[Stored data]

※ ※ ※

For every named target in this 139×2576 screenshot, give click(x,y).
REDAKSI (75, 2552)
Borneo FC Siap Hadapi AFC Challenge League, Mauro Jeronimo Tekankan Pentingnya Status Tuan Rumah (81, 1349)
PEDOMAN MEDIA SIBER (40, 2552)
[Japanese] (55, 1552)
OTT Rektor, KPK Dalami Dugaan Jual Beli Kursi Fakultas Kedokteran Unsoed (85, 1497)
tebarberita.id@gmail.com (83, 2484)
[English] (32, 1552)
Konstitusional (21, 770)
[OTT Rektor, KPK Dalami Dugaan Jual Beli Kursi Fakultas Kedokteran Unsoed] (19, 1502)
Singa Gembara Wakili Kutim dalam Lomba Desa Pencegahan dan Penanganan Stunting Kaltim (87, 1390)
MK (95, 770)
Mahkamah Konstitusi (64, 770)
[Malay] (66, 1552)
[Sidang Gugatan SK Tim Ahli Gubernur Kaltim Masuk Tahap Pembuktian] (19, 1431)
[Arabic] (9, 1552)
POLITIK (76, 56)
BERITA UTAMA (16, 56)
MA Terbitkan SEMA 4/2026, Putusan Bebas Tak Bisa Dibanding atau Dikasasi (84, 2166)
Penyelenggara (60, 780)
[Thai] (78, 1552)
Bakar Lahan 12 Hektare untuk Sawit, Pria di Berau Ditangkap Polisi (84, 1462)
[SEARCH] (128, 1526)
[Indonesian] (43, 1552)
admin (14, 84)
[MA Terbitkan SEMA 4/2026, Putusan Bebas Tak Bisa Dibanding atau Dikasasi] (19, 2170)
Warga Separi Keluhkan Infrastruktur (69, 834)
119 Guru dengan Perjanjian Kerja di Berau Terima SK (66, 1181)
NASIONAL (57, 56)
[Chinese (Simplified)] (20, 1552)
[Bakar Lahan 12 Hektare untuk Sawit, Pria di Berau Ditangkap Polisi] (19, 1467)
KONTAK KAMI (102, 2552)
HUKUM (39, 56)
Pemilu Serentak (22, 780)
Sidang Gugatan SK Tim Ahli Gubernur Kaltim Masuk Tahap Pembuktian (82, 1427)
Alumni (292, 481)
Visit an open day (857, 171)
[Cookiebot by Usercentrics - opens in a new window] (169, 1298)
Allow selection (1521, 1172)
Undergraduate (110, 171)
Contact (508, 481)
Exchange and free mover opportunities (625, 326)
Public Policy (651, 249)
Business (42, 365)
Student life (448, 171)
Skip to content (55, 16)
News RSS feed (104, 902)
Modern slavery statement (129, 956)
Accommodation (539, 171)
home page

※ ※ ※

The records above must be retyped in full, exactly as written.

For every named target in this 139×2576 screenshot, give click(x,y).
REDAKSI (75, 2552)
Borneo FC Siap Hadapi AFC Challenge League, Mauro Jeronimo Tekankan Pentingnya Status Tuan Rumah (81, 1349)
PEDOMAN MEDIA SIBER (40, 2552)
[Japanese] (55, 1552)
OTT Rektor, KPK Dalami Dugaan Jual Beli Kursi Fakultas Kedokteran Unsoed (85, 1497)
tebarberita.id@gmail.com (83, 2484)
[English] (32, 1552)
Konstitusional (21, 770)
[OTT Rektor, KPK Dalami Dugaan Jual Beli Kursi Fakultas Kedokteran Unsoed] (19, 1502)
Singa Gembara Wakili Kutim dalam Lomba Desa Pencegahan dan Penanganan Stunting Kaltim (87, 1390)
MK (95, 770)
Mahkamah Konstitusi (64, 770)
[Malay] (66, 1552)
[Sidang Gugatan SK Tim Ahli Gubernur Kaltim Masuk Tahap Pembuktian] (19, 1431)
[Arabic] (9, 1552)
POLITIK (76, 56)
BERITA UTAMA (16, 56)
MA Terbitkan SEMA 4/2026, Putusan Bebas Tak Bisa Dibanding atau Dikasasi (84, 2166)
Penyelenggara (60, 780)
[Thai] (78, 1552)
Bakar Lahan 12 Hektare untuk Sawit, Pria di Berau Ditangkap Polisi (84, 1462)
[SEARCH] (128, 1526)
[Indonesian] (43, 1552)
admin (14, 84)
[MA Terbitkan SEMA 4/2026, Putusan Bebas Tak Bisa Dibanding atau Dikasasi] (19, 2170)
Warga Separi Keluhkan Infrastruktur (69, 834)
119 Guru dengan Perjanjian Kerja di Berau Terima SK (66, 1181)
NASIONAL (57, 56)
[Chinese (Simplified)] (20, 1552)
[Bakar Lahan 12 Hektare untuk Sawit, Pria di Berau Ditangkap Polisi] (19, 1467)
KONTAK KAMI (102, 2552)
HUKUM (39, 56)
Pemilu Serentak (22, 780)
Sidang Gugatan SK Tim Ahli Gubernur Kaltim Masuk Tahap Pembuktian (82, 1427)
Alumni (292, 481)
Visit an open day (857, 171)
[Cookiebot by Usercentrics - opens in a new window] (169, 1298)
Allow selection (1521, 1172)
Undergraduate (110, 171)
Contact (508, 481)
Exchange and free mover opportunities (625, 326)
Public Policy (651, 249)
Business (42, 365)
Student life (448, 171)
Skip to content (55, 16)
News RSS feed (104, 902)
Modern slavery statement (129, 956)
Accommodation (539, 171)
home page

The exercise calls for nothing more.